Part of the problem is that my most successful records come from that tradition. I started my career in a synth-pop band, No-Man, but for whatever reason, that wasn’t very successful. Porcupine Tree, which started as a little side project, began to take off, and that was more rooted in classic rock. So I became known as someone who made classic rock music and progressive rock and conceptual rock. As a consequence of that, I started to get a lot of invitations to work with other bands in the same tradition, like King Crimson and Opeth. For a long time that pigeonholed me in that particular genre. I always thought of myself as quite eclectic— someone who’s just as much at home making ambient or drone or noise music or pop. It’s not like I set out to upset people who thought of me as making classic rock. But I was aware that this would move the goal post. People might finally start to understand that you can’t easily put [my music] in a box.

You’ve always been very hands-on in your music: producing and playing multiple instruments. Yet you usually surround yourself with these elite musicians. The Future Bites seems to be the most “solo” of your solo records. 
You’re right. I don’t think I’ve made a more solo record since the early Porcupine Tree records, which were completely just me on my own. This relates back to what we were talking about — I was trying to get away from classic rock tradition. Over the last five or six years, I kinda fell out of love with the muso aspect I had in my band for awhile. I loved having these extraordinary musicians, like Guthrie Govan, who’d often be given free rein to solo and show what they could do.

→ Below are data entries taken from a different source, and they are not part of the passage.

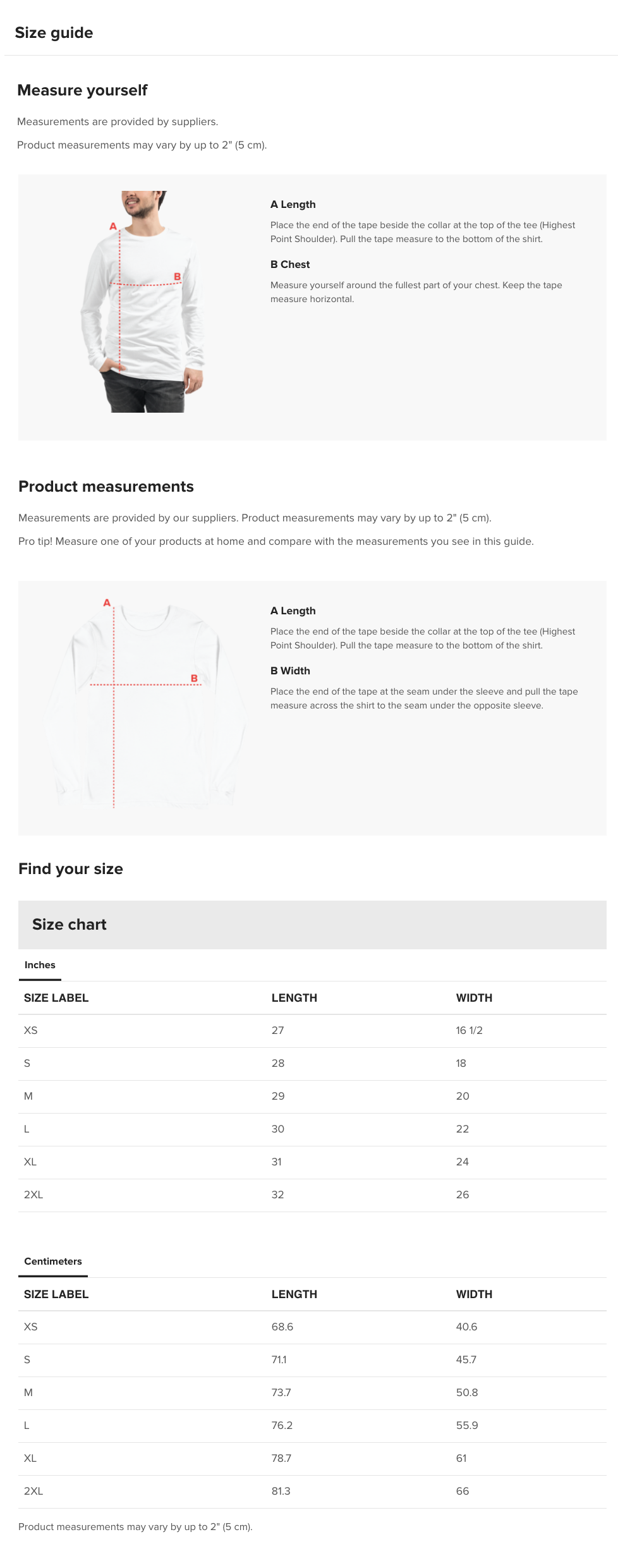Click the flat white shirt measurement image

pyautogui.click(x=145, y=703)
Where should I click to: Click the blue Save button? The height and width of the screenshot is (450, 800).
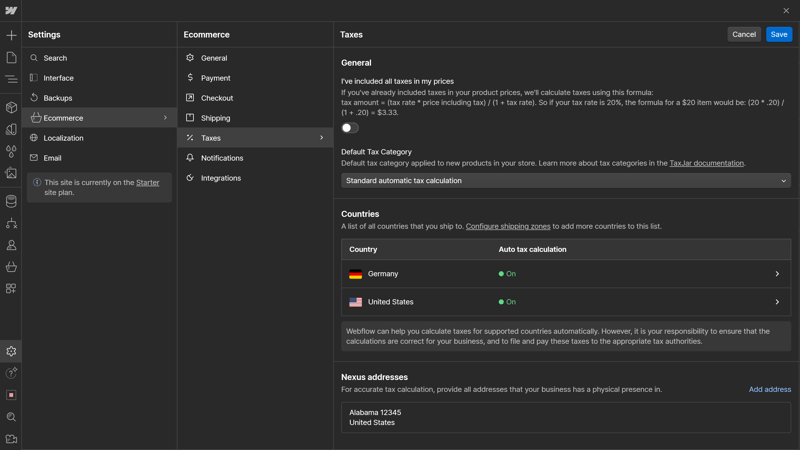(778, 34)
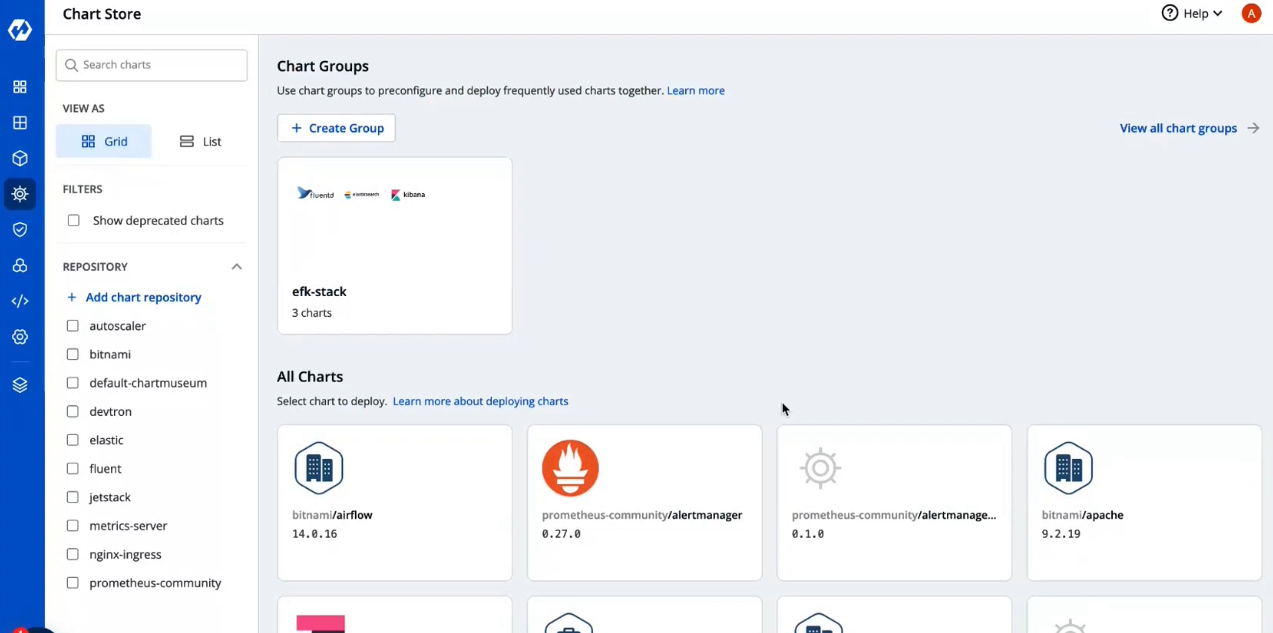Collapse the Repository filter section

[236, 267]
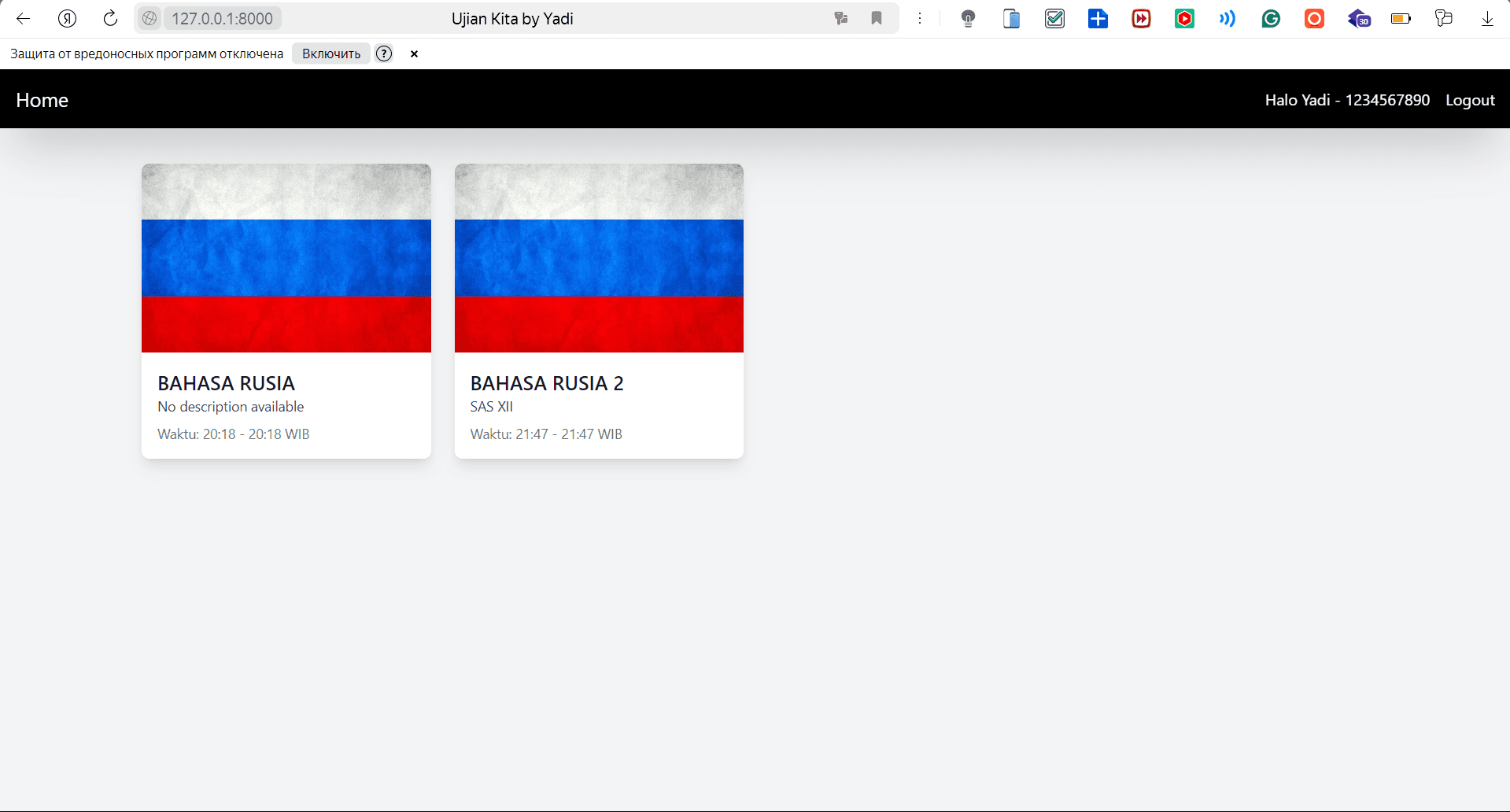
Task: Click the question mark help icon
Action: pyautogui.click(x=384, y=54)
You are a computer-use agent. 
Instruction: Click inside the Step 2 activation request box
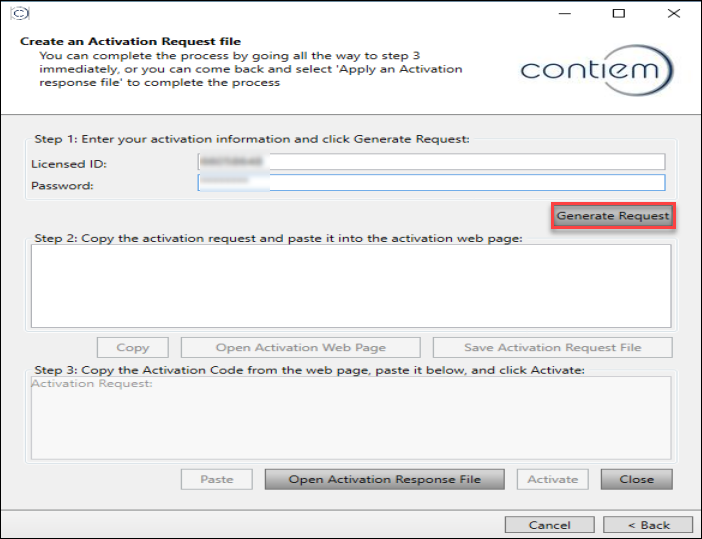tap(351, 286)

But I didn’t want that this time. I wanted a very streamlined, direct record — doing away with those classic rock tropes. I don’t think you hear soloing at all in modern pop or urban music. Sometimes I feel it’s a shame there isn’t more of a signature of the musicians. But at the same time, I also love that music continues to evolve and things become old-fashioned. I’m sure musicianships and soloing will come back one day. But right now, it seems a modern pop album would not have those elements. The music I was listening to didn’t have those elements.

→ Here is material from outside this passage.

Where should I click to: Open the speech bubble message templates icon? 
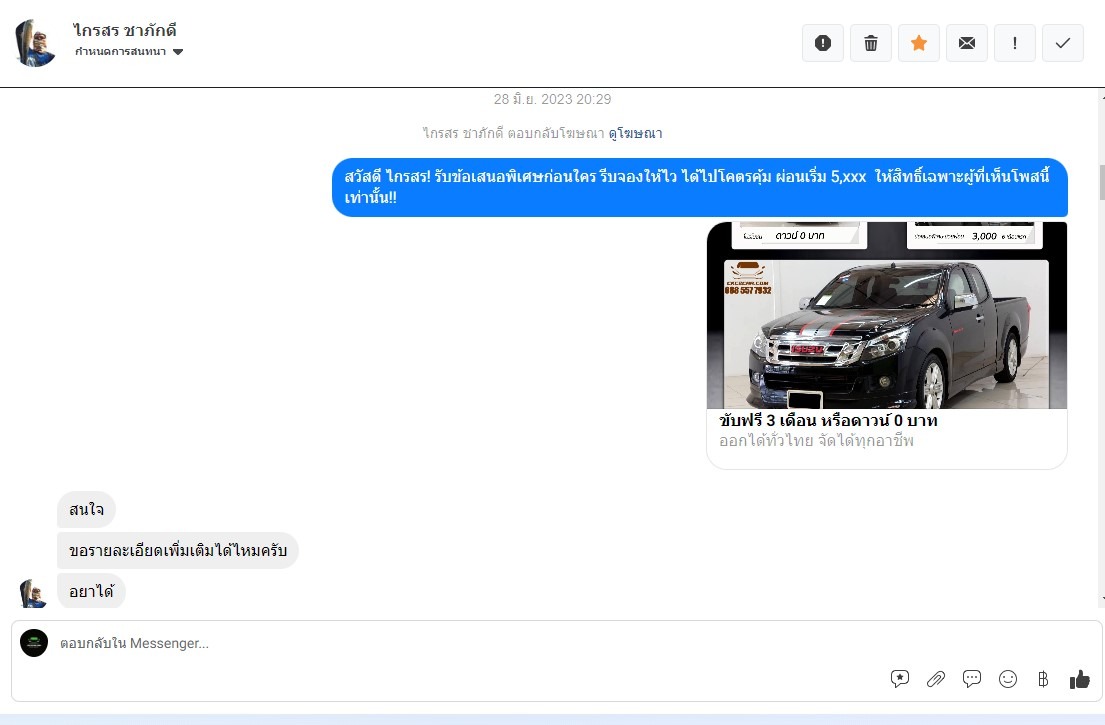(972, 680)
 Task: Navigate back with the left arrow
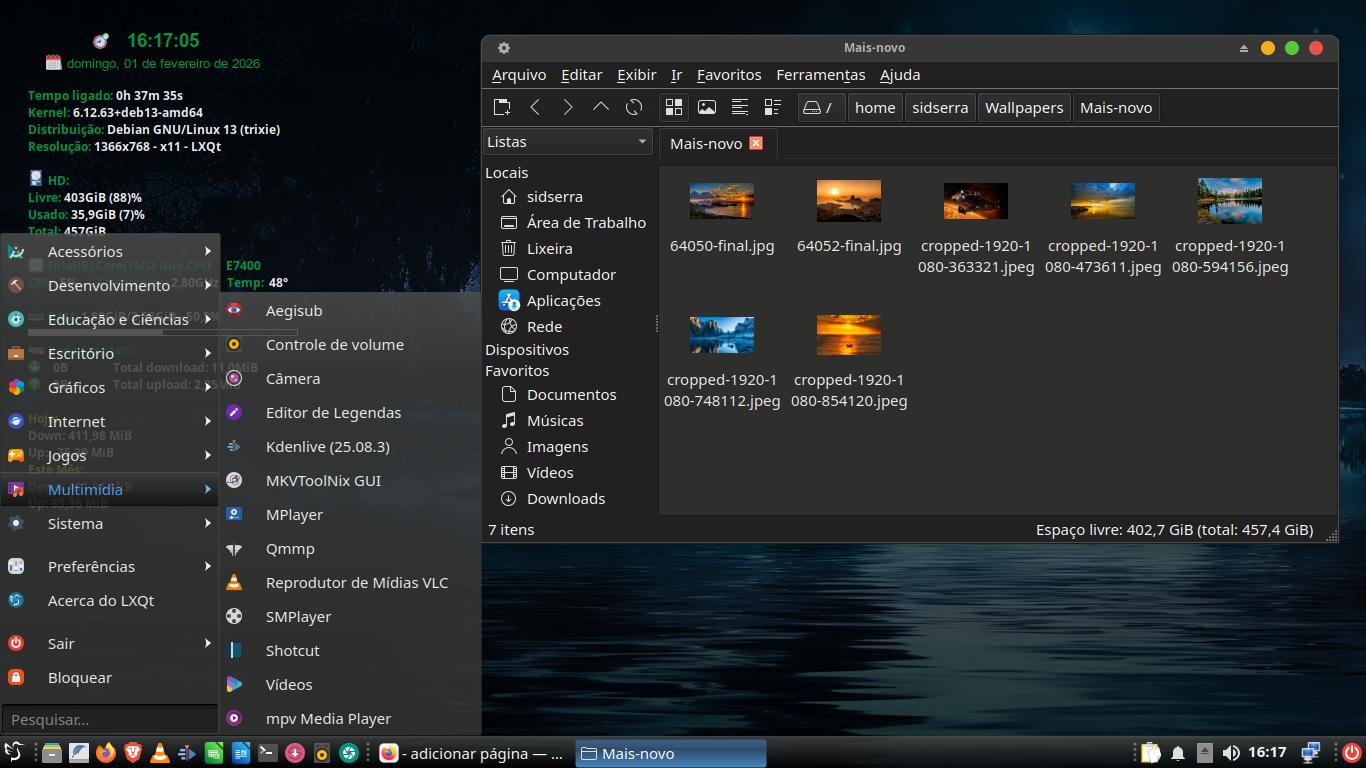tap(535, 107)
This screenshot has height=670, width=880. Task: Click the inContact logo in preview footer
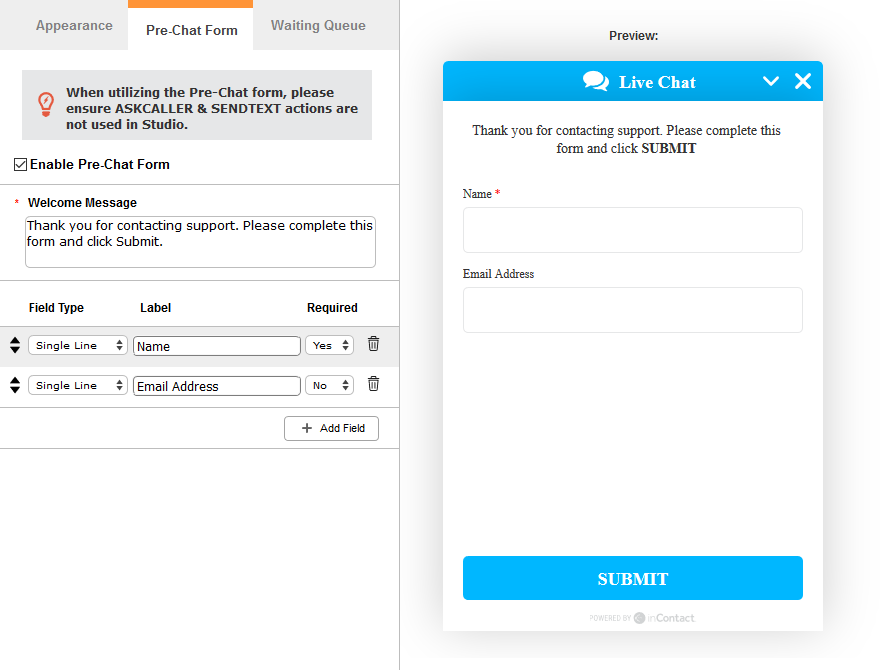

One of my favorite songs on the album is “King Ghost.” There’s a reference to what sounds like “sceocca.” Is that the actual word? Where did that come from?
I have absolutely no idea. I know It’s an Old English word. Like a lot of songwriters, I often sing nonsense when I’m working on songs, just to get the melody out. “Sceocca” was just a nonsense word I came out with. Maybe I read it somewhere at the time. I just became attached to the poetry of that little section.

I went down a rabbit hole online, and the definition seemed to have something to do with evil spirits. I thought, “Hm, ‘King Ghost’ / ‘evil spirit’ — maybe there’s a connection there.”
Let’s have a look online. “An evil spirit” — ah! “An evil spirit of demon.” You’re right! I didn’t know that. How beautiful is that? I’m going to pretend, in my next interview, that I knew all along.

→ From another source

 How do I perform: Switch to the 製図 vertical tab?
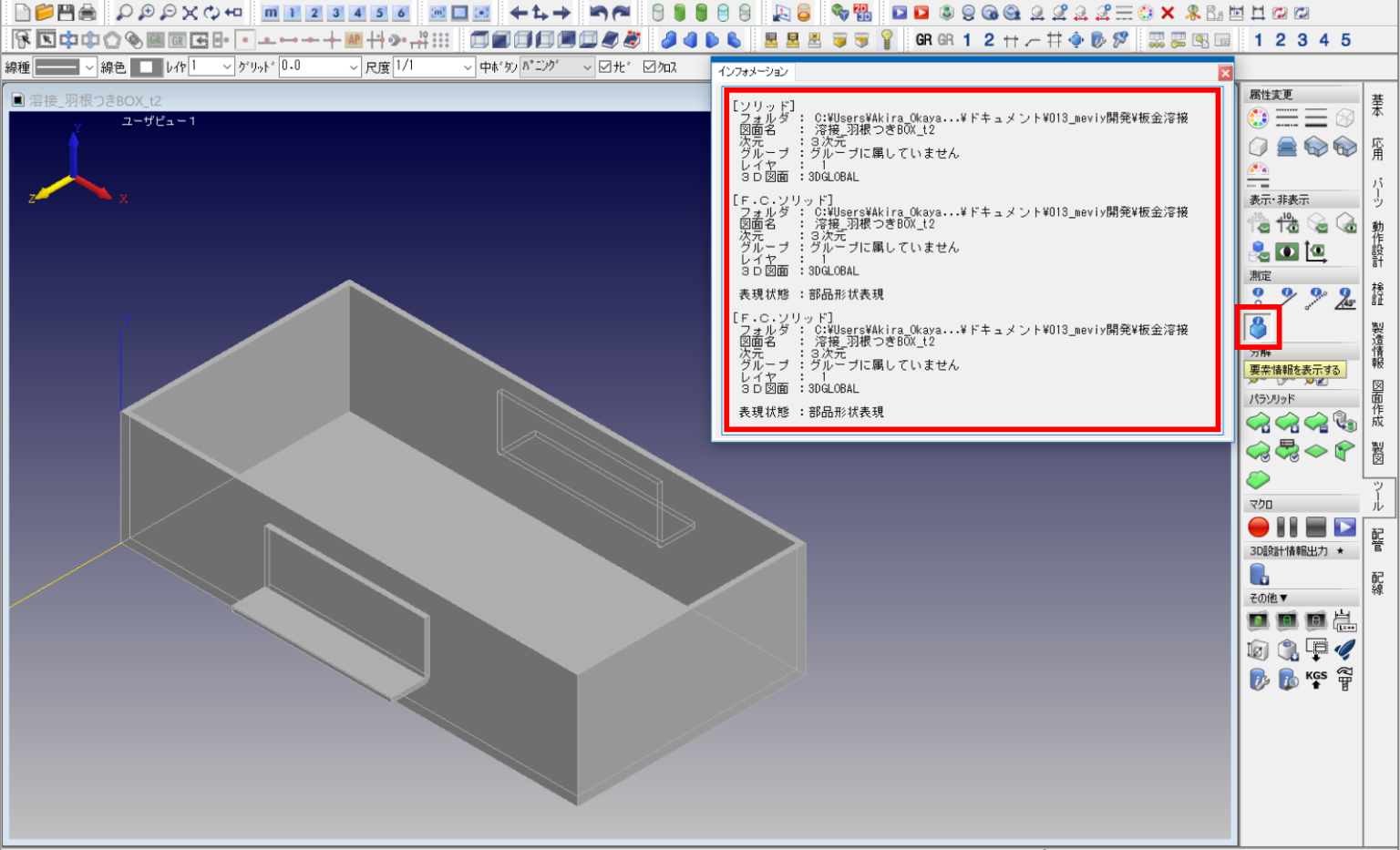coord(1377,453)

I love the idea of an instrumental mood informing a gibberish lyric, which then creates this cyclical writing process. How often does that happen for you?
It just happened right now, didn’t it? I had no idea, but now I find out [sceocca] is perfect. It’s a magical thing. A lot of people talk about certain artists being geniuses: Dylan, McCartney, Lennon. But all of those artists have made terrible records too. No one completely understands the songwriting process because if they did, they’d never write bad songs. Robert Fripp says this thing about “genius,” which I love: “There’s no such thing as genius. Genius is a spirit that temporarily visits someone before moving on to someone else.” He said the spirit of genius visited King Crimson in 1969 and then moved on to whoever else, Fleetwood Mac. I love the idea that genius temporarily inhabits someone and then gets bored and moves on.

Genius, one might say, is a sceocca.